Given entries:
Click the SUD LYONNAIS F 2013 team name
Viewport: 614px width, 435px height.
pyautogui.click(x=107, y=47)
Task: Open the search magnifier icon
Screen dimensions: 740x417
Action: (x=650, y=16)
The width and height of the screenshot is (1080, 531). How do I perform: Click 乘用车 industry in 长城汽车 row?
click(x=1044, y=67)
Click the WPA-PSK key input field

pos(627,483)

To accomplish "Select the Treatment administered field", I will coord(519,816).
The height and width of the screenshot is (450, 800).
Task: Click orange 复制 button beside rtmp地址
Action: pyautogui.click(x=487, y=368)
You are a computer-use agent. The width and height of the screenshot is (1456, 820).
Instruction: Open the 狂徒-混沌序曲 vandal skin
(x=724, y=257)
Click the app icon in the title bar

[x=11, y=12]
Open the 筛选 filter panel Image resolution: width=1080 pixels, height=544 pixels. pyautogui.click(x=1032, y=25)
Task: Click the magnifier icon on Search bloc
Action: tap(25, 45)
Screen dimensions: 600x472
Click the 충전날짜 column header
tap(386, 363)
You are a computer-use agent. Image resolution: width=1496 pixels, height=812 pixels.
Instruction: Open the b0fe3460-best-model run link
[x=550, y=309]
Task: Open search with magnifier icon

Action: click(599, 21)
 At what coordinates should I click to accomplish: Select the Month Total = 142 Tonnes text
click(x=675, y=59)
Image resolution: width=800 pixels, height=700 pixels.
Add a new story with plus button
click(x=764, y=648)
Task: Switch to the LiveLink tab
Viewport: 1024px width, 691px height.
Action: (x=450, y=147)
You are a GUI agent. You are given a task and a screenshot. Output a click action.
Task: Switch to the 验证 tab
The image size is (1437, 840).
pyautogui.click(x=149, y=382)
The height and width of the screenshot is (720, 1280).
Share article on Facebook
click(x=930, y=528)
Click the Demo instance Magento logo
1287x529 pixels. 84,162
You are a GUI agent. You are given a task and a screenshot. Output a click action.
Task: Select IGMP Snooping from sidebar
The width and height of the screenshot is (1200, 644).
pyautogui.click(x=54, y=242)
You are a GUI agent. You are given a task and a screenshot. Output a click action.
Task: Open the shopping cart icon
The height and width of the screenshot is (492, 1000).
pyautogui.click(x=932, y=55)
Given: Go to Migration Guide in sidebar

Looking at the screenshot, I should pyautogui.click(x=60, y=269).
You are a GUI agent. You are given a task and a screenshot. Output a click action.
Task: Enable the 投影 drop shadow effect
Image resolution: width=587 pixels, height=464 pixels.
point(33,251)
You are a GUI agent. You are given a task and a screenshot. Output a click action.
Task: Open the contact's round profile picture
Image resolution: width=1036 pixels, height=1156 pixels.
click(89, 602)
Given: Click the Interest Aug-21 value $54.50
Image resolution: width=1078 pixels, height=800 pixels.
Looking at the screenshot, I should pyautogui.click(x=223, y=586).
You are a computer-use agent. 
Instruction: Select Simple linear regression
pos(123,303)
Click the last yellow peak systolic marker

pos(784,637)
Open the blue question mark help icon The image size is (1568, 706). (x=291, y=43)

Task goal:
Every line of the listing that includes the word "Switch" must be copied.

Exercise answer:
Task: Switch to the LiveLink tab
Task: Switch to the 验证 tab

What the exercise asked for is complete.